At the same time, a concrete mixture that is too wet can cause the concrete to become weak. During the formation of concrete, Calcium Silicate Hydrates are formed, this is a thick gel. When this gel becomes too diluted, it loses its strength.
Why does concrete become too wet or too dry?
Environmental factors such as temperature, relative humidity, and dew point pose a significant impact on concrete curing. As the relative humidity is high it may affect the evaporation rates within the concrete mixture. If the mixture stays too wet for too long, the above-mentioned problems may arise.
Similarly, extremely low relative humidity may cause the concrete mixture to dry out too fast. If this happens, the Calcium Silicate Hydrates do not have enough time to form. This causes the mixture to not be able to reach its full potential, making it to be brittle and dry.
Please note that concrete drying and concrete curing are not the same. Curing is the process in which concrete hardens as the Calcium Silicate Hydrates crystallize within the material.
Influence of the weather
Other environmental factors such as sun intensity, wind, storm or rain can also affect concrete curing. Naturally, rain will add more moisture to the surface of the freshly poured concrete. While a sunny day with a strong breeze can rapidly evaporate moisture from within the mixture, before the Calcium Silicate Hydrates had time to form.
A final environmental factor to keep in mind when pouring concrete is of course temperature. Warm temperatures will cause your concrete mixture to dry out faster, as the water molecules from within the mixture evaporate. Due to hot weather and intense sun, excessive evaporation can take place. The water inside of the concrete mixture will evaporate faster than the compounds in the cement can hydrate and crystallise. In particular, the surface of the fresh concrete is in danger of ‘drying out’, rather than curing.

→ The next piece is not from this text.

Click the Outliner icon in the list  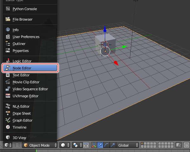tap(8, 44)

Colder temperatures can strongly hinder water molecules from escaping the mixture. This is due to dew point temperature. Dew point temperature is the temperature at which water condensates. The higher the relative humidity, the higher the dew point temperature. The colder the air, the less water vapour it can hold. Therefore pouring concrete in autumn or winter means that the surrounding air has a harder time absorbing the water molecules that are released from the mixture. Meaning that a layer of condensation or water is very likely to form on top of the curing concrete.
The advantages of monitoring curing concrete
To ensure that your construction firm can deliver the highest quality concrete, it would be advisable to implement remote monitoring during the curing of your concrete. This way you can be sure that the concrete meets the required strength and durability standards. Remote monitoring will also help you optimise your construction planning as you are completely sure whether your concrete is dry enough to move on to the next step in your planning.
Relative humidity sensors for concrete curing
A relative humidity sensor can help measure the status of your concrete in real-time. Ideally, this sensor would have some sort of feature that could warn you whenever the conditions during the curing process become sub-optimal. After all, concrete that is weak or brittle does not have the properties it is supposed to have.
A freshly poured concrete floor that is still wet will cause the flooring that is installed on top to be damaged. Excess moisture that is trapped inside the concrete will try to evaporate. This vapour built-up becomes pressurised and can break off the top of the concrete slab. When inspection finds out that your concrete is sub-par, you will most likely have to redo your work. Which causes enormous delays and makes you to have to redo your planning.
These delays can also lead to extra costs. The longer a project goes on, the more it will cost. Staff will have to be paid and machinery might have to be rented. To prevent extra costs from arising, it is beneficial to make the project move along as quickly as possible.
The remote RH sensor can help optimise the use of resources, as you will have to use fewer additives. It helps you reduce costs as you don't need someone to manually measure the relative humidity in your concrete. Besides, it could very well avoid the need for repairs and replacements in the future.
To summarise: monitoring your concrete can reduce costs, prevent delays, prevent damage, and reduce manual labour.
The ideal professional solution: Reporter
Monitoring curing concrete needn't be overly complicated. Modern solutions that will assist you and your crew are readily available. One such solution is Reporter, our sensor module for remote monitoring.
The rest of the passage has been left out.